• What you are asked to do
Return every line of the records, unchanged, from the line containing "Task: Select the" down to the end of the records, leaving out the pictures.

• Stored rows
============

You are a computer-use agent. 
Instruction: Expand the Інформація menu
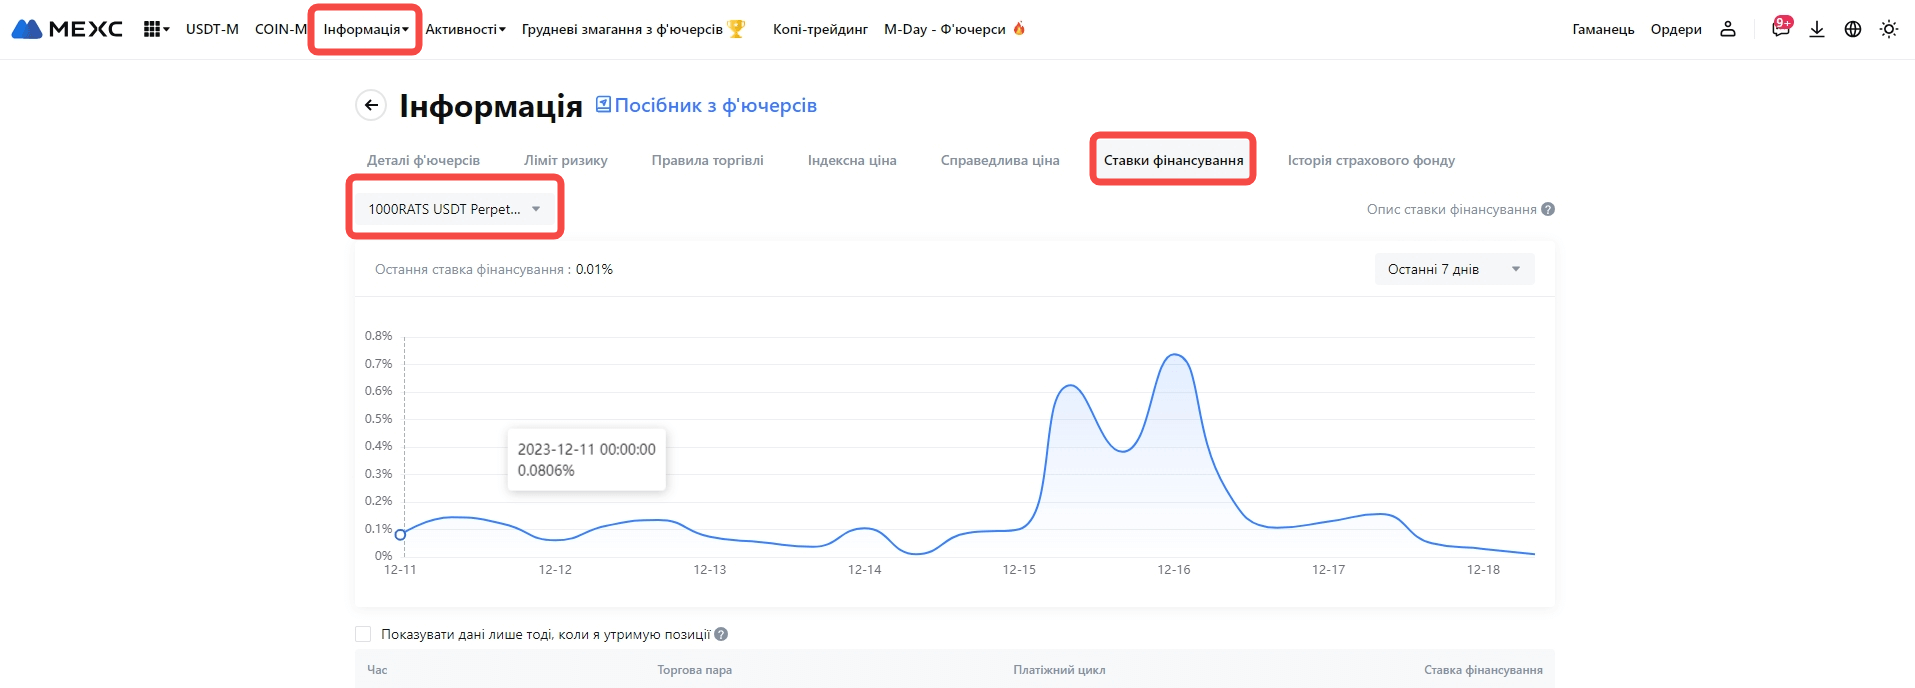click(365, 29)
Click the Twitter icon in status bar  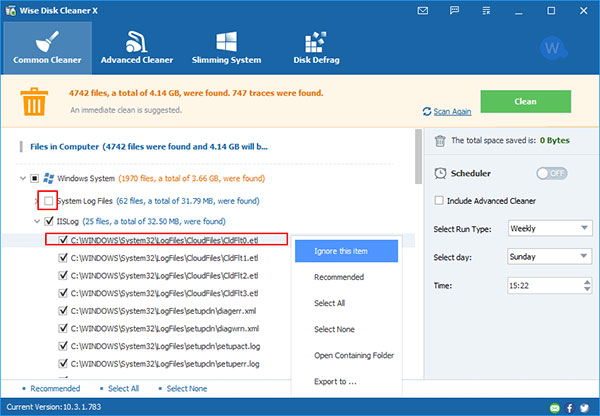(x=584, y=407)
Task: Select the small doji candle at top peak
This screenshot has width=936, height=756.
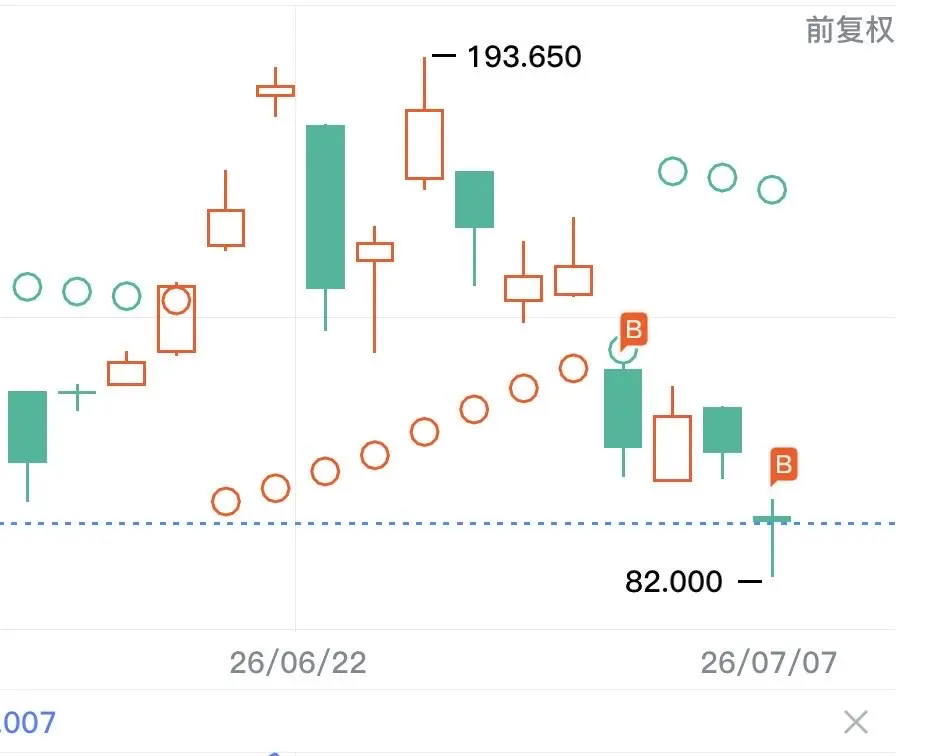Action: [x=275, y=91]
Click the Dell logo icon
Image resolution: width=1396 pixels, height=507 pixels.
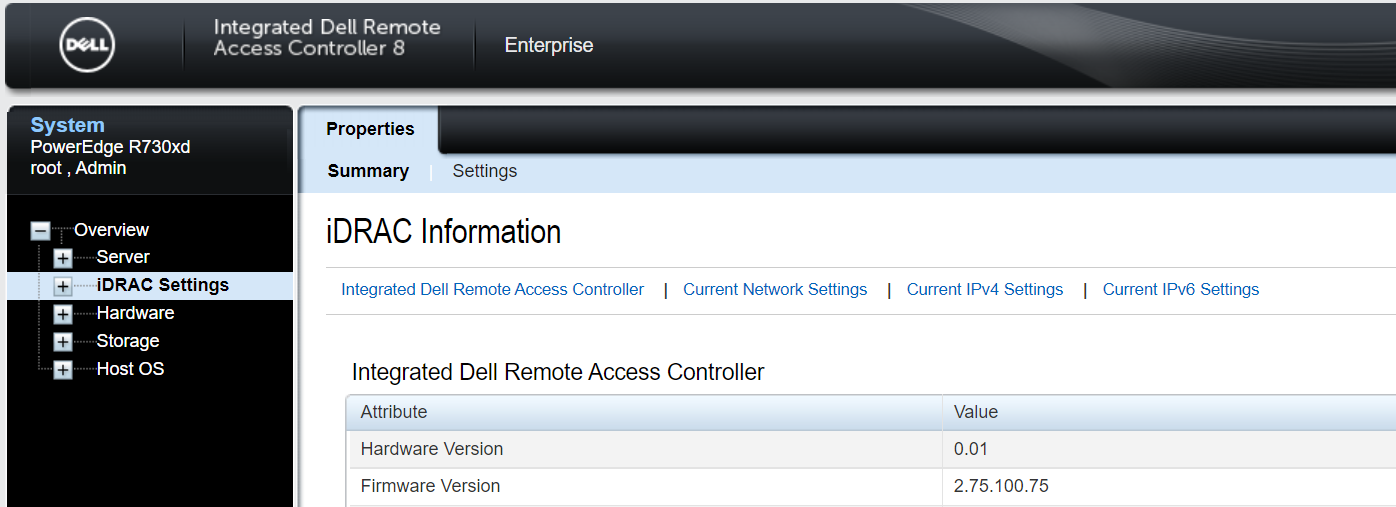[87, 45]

============

• Task response
Task: Select the small doji candle at top peak
This screenshot has width=936, height=756.
Action: [x=275, y=91]
Click the Dell logo icon
Image resolution: width=1396 pixels, height=507 pixels.
[87, 45]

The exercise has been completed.